If you think I’m wrong about take off and landing emissions, prove it.
As ever, it is up to somebody making a claim to provide the evidence to support that claim. I am not saying you are defintely wrong, but you have not provided the evidence.

For clarity, it is landing emissions I am interested in.

Looking further at the paper @Tetchytyke cited:
D. Landing and Take Off Cycle
The LTO cycle comprises all those phases of the flight
trajectory which are below 3000 feet Above Ground Level
(AGL). These include the takeoff roll, the climbout to 3000
feet AGL, the approach from 3000 feet AGL, and the ground
taxi/idle phase. The ground taxi/idle phase includes both the
departure and the arrival taxi phases.
The ICAO databank uses standard values of thrust settings
and times in mode to certify engine fuel burn and emissions.
The ICAO databank assumes that, irrespective of the air-
craft/engine type and the airport of operation, the takeoff roll
occurs at a constant 100% thrust setting for 42 s, the climbout
at a constant 85% thrust setting for 132 s, the approach at
a constant 30% thrust setting for 240 s and the taxi/ground
idle at a constant 7% thrust setting for 1560 s.
Takeoff roll - 100% thrust.
Climbout - 85% thrust.
Approach - 30% thrust.

Cruise thrust is comparable to climb. Here is a quote from an A320 manual:
https://aviation.stackexchange.com/...e-setting-does-an-airliner-use-while-cruising
It's 80.4% - 86.5% for the different weights and altitudes.

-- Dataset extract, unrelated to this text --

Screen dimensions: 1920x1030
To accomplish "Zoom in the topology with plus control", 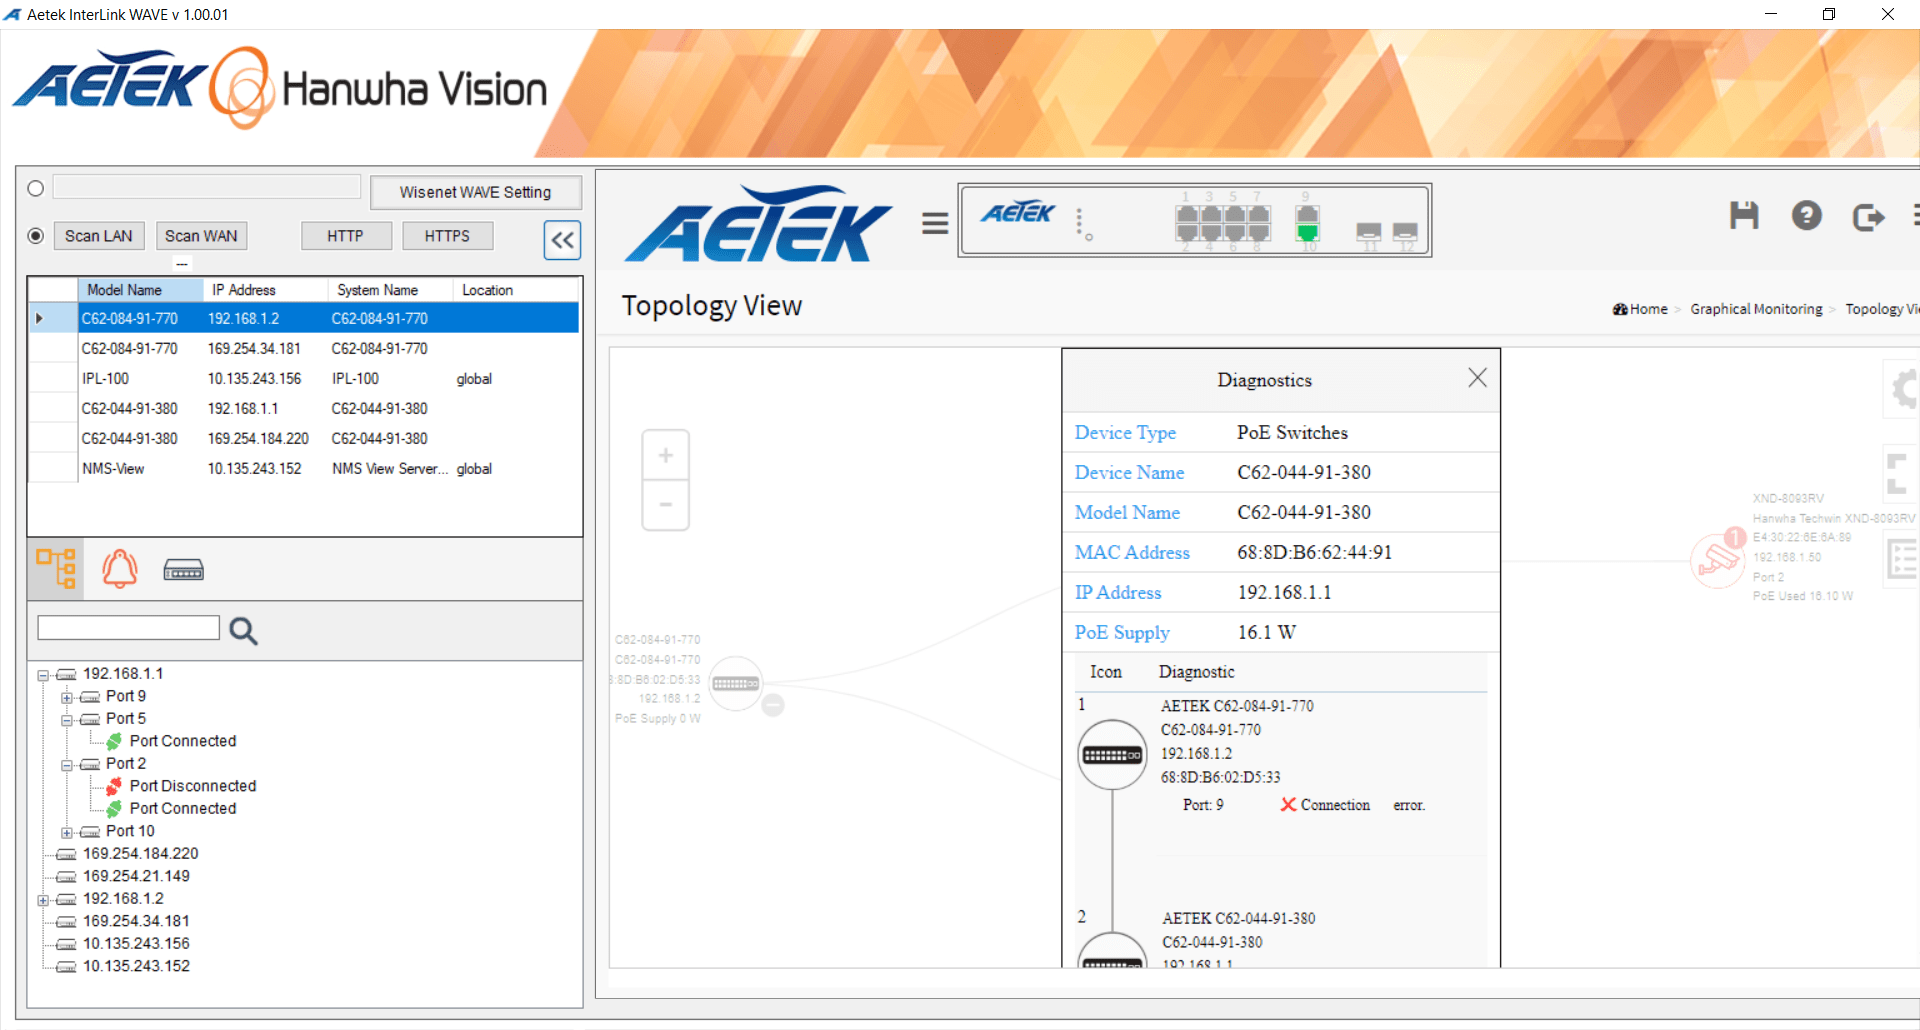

Together, that suggests emissions during approach and landing are about 1/3 of takeoff/climb/cruise.
 
Last edited:

Skymonster

Established Member
Joined
7 Feb 2012
Messages
1,994
It supports exactly what I said it supports.

If you think I’m wrong about take off and landing emissions, prove it.
Can’t even read now! From the very report you link to (my emphasis):

”EIs are the lowest for the taxi phase followed by the approach phase. The highest EIs are for climbout and takeoff.”

You also ignore - conveniently I suspect, because they don’t play to your assertion that long-haul is less damaging than short-haul - a number of reports that suggest emissions at higher altitudes are believed to be more damaging than emissions at low level. Short haul flights spend a much greater proportion of their in-air time at lower levels.

So in the context of Heathrow, the planes taking off and landing emit more than the planes in a stack.
No, not landing. Holding in an airborne stack is a near equivalent to very low level cruise, whereas the landing phase is much more efficient. Anyway, stacks are a necessity in a slot constrained system such as the London TMA. With adequate [additional] runway capacity inbound holding - and thus emissions from it - would be reduced to zero. Yes, that capacity would eventually be used up - then you build another runway if demand is still increasing, etc.

Again quoting from the report you cite:

”Aviation and the Global Atmosphere projects that the total aviation traffic (passenger, freight, and military) in 2050 will be 6.5-15.5 times its value in 1990, whereas the total aviation fuel burn in 2050 will be 1.5-9.5 times that in 1990. As a consequence, carbon dioxide emissions in 2050 are expected to be 1.6-10 times the 1992 values.”

So in other words, aviation is getting more efficient and cleaner (and is forecast to continue to do so) because emissions and fuel burn are not increasing at as great a rate as traffic is growing.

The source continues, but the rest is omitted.